People have asked me why I hate my psych rotation so much. It's not because I'm not interested in psychiatry, or because I don't get to be involved in patient care, although those would be reasons enough. It's because I come home angry and depressed every single day. So, here's a quick summary of the things that I have seen that make me so angry. I honestly hope it makes you angry too, because unless a whole lot of people get very upset about it, nothing is going to change.

First, there is one nurse for every 30 patients. That is simply not enough. The nurse spends his/her day filling out paperwork, not even giving medications (an LPN does that). Zero patient contact, unless a patient becomes disruptive or dangerous.

Second, the unit feels like a prison. There are locks on all the doors, and I understand that is out of necessity and cannot be changed. What could be changed are the institutional rooms, fluorescent lights, warnings posted on the walls, and complete lack of individualization of patient rooms. Several patients have said that they feel much happier and more stable when they're at the regular hospital or doing outpatient treatment, just because that place makes them depressed.
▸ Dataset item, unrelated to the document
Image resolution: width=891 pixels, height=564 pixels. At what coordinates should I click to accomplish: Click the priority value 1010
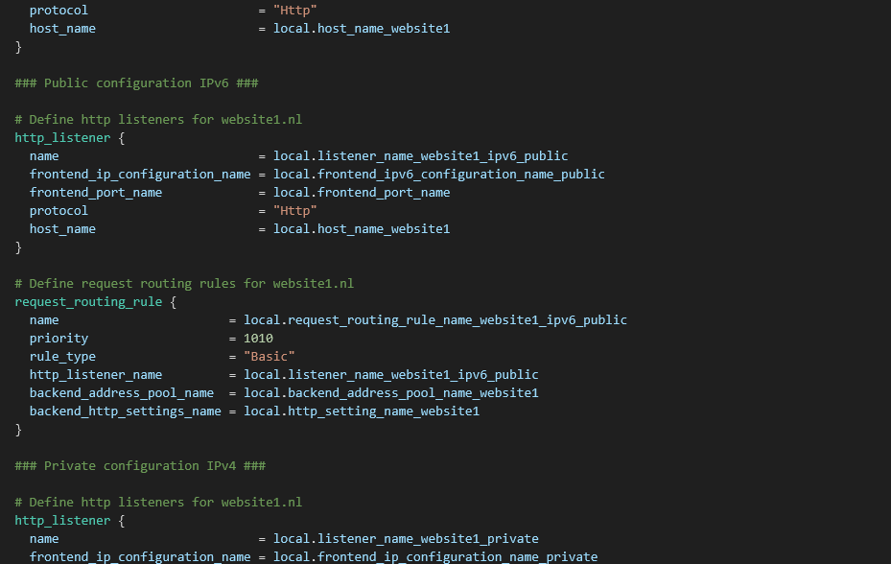coord(258,339)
Honestly, I would probably become suicidal after being locked in that unit for a month.

Third, there is nothing for the patients to do. The nurse is too busy to interact with them. The mental health techs don't seem to give a damn. The LPN just does medications. Who's left? Other patients. And they do okay together, but any time you put a group of 30 people together with no available form of distraction besides the one television there will be problems. Then do it with 30 mentally ill people, many of whom have impulse control problems or histories of violence, and you've just got a ticking bomb.

Fourth, the patients get medication, not treatment. Medication is not the same as treatment. The doctors don't seem to realize this, and the nurse and social workers are either too busy or too jaded to do anything about it. Medications help. They calm symptoms, like command hallucinations and extreme depression or mania, and make it possible for various types of therapy to be successful. There are several kinds of therapies available, and many of them are effective. But, they need to be implemented with consistency and expertise. One group therapy session each week is not going to make a difference in these patients' lives. So, instead of getting treatment, they get medicated to the point where they are "safe" (read: unable to feel or think straight) and then medicated some more to deal with the side effects of the original meds.

Fifth, the patients believe that nobody cares about them, with the possible exception of the social workers. And who can blame them, I've seen very little evidence to prove the patients wrong. Almost all of the staff are unapproachable and impatient. I don't blame them either, they are overworked, underpaid, and buried in paperwork.

So, who's to blame? Everybody. Why? Because none of us care enough to fix these problems. What's the fix, you ask? Easy, money. Mental health funding has been cut significantly in the past 10 years. They are now so broke at this place that they don't even have snacks or drinks other than water available between meal times. They have a full kitchen and used to bake cookies with patients. Now they can't afford the ingredients, so the appliances have been disconnected and the kitchen is locked. They used to get $200/month for the entire hospital (less than $1 per patient) for recreational therapy. That is going to disappear by the end of this year. They won't even be allowed to buy a deck of cards or a soccer ball, unless it comes out of the pocket of a staff member. This isn't a unique situation, this is standard for psychiatric hospitals around the country.

Where does the small amount of money that they do get end up? Paying staff to do paperwork. The amount of paperwork they have to do is beyond belief. Double, if not triple, anything I've seen at a regular hospital. That's why the nurses can't spend time with their patients, and the therapists don't have time to do more than one session per week. The intense overregulation of mental health care is preventing any actual care from being given.

So that's why I hate psych, because it's a broken system and there is nothing I can do about it, except be angry and try to care.